# What is asked:
a - In the passage on the recession and the environment, by how much was reduced economic activity projected to cut Europe's carbon dioxide emissions?
b - Pick up the passage on the recession and the environment after its final sentence and write the next part.

# Quoted passage:
A small green shoot in an otherwise anxious economic time: In the small town of Baikal in Siberia a transformation takes place. Where once stood the Baikal Pulp and Paper Mill belching foul-smelling sulphates into the air and chlorides, phenols and other chemicals into the lake now grows a blossoming tourism industry. The ecologists had failed to get the factory shut down from breaching health and safety regulations but the global recession succeeded. Other examples exist: the number of small steel mills that closed their doors in India caused an 85% drop of sulphur dioxide (falling as acid rain) in the atmosphere and last year the reduced economic activity was projected to cut Europe’s emissions of carbon dioxide by 100 million tonnes. (Begley, The Recession’s Green lining, newsweek Mar 2009)
Obviously economic recession is not a long-term environmental strategy. The challenge is to re-engineer what survives and re-invent the new, so that when the economy revs up it’s not back to polluting business as usual.
This is what comes to mind when I hear the phrase ‘never waste a good crisis’ (which seems to be quite a fair bit at the moment). I reckon that if necessity is the mother of invention then design is the industry of invention. We are trained to find those ingenious ways to help solve the hardest of challenges. We really should stop being so detail focused for a moment and collectively set about solving these big global issues.

# Extracted data:
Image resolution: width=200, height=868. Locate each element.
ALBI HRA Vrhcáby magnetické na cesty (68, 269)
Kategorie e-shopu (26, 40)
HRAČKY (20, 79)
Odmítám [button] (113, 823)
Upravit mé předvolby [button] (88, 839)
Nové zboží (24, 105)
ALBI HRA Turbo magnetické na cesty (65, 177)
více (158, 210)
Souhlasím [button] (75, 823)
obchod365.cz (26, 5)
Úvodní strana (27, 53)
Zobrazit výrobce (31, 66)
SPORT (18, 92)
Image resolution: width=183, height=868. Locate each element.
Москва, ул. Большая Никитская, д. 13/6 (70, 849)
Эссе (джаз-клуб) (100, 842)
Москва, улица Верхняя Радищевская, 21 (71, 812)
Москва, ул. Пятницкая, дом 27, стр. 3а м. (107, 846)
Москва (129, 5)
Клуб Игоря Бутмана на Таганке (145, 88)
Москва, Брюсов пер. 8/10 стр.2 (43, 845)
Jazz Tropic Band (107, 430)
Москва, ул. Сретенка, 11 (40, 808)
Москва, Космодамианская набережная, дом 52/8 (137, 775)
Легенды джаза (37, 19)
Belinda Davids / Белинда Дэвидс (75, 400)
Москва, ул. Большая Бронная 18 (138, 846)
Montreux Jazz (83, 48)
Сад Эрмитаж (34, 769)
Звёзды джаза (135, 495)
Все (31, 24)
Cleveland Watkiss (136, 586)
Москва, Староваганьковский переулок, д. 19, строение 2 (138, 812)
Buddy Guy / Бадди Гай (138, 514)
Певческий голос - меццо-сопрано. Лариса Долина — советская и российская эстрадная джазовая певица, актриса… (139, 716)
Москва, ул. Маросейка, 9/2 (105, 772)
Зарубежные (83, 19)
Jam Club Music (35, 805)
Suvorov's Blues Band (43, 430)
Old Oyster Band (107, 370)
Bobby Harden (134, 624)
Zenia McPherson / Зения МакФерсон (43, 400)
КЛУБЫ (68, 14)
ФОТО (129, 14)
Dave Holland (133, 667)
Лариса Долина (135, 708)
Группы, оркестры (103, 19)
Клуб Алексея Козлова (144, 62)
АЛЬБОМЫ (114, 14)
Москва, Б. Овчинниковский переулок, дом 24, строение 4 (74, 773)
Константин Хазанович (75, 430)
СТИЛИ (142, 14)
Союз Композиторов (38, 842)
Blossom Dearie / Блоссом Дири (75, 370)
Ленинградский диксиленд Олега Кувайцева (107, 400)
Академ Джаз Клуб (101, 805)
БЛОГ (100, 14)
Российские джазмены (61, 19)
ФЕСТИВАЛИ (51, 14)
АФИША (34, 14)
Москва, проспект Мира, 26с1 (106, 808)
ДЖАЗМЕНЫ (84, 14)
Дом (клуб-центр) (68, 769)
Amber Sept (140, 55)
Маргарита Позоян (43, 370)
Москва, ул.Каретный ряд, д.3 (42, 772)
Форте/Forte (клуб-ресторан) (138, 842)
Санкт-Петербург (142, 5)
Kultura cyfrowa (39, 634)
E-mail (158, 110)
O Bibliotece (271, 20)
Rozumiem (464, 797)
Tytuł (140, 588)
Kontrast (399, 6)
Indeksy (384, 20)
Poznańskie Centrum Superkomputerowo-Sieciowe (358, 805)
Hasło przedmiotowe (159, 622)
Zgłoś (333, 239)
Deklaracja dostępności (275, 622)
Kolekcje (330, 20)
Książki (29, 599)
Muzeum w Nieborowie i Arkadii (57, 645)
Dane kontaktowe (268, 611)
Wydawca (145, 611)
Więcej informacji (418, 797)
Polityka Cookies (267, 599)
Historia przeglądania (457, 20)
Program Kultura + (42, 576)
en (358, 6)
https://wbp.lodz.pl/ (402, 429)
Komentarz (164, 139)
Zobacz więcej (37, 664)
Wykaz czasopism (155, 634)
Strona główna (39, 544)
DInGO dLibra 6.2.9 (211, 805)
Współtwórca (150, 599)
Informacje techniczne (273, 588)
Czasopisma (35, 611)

# Responses by task:
a - By 100 million tonnes.

b -
If you open your eyes to the real impact of our industry and take a look around your studio, your house, your life you will see that design lies at the heart in much of our everyday choices. Step back through the chain of suppliers, before this stuff hits the shelves – through manufacturers, corporations, decision-makers – you will find the impact in material, energy, water and waste were determined right at the design and concept stage and therefore most probably by a designer.
Some industries like the vehicle industry have become much more efficient in their design of a better car (but in the same period our car use has increased globally). And in areas where products are directly accountable for using or emitting pollutants there has been improvement. Other positive impacts have come from Legislation. The waste disposable push from Europe through the WEEE directive and increasing landfill taxes and have forced alternative thinking on a product’s after life. There are now a growing number of new Management systems that focus on sustainability and the debate still rages on about obligation or peer pressure. If people aren’t driving it then legislation must impose it,
Too many clients are still wedded to the system of selling as much product as possible as this is still how we calculate profit and growth. There seems to be an obligation for designers to accept commercial rationale to create such objects though clearly we must find ways to make sure that such processes create environmentally benign stuff.
The focus on resource depletion and challenge of material efficiency is an increasingly exciting area. Recent documentaries have highlighted some extraordinarily resourceful communities in Lagos and Mumbai slums that we would do well to learn from. These people show creativity and inventiveness whilst eking out a living from the stuff thrown out by the rest of society. Not Utopian in any means but resourceful and incredibly efficient.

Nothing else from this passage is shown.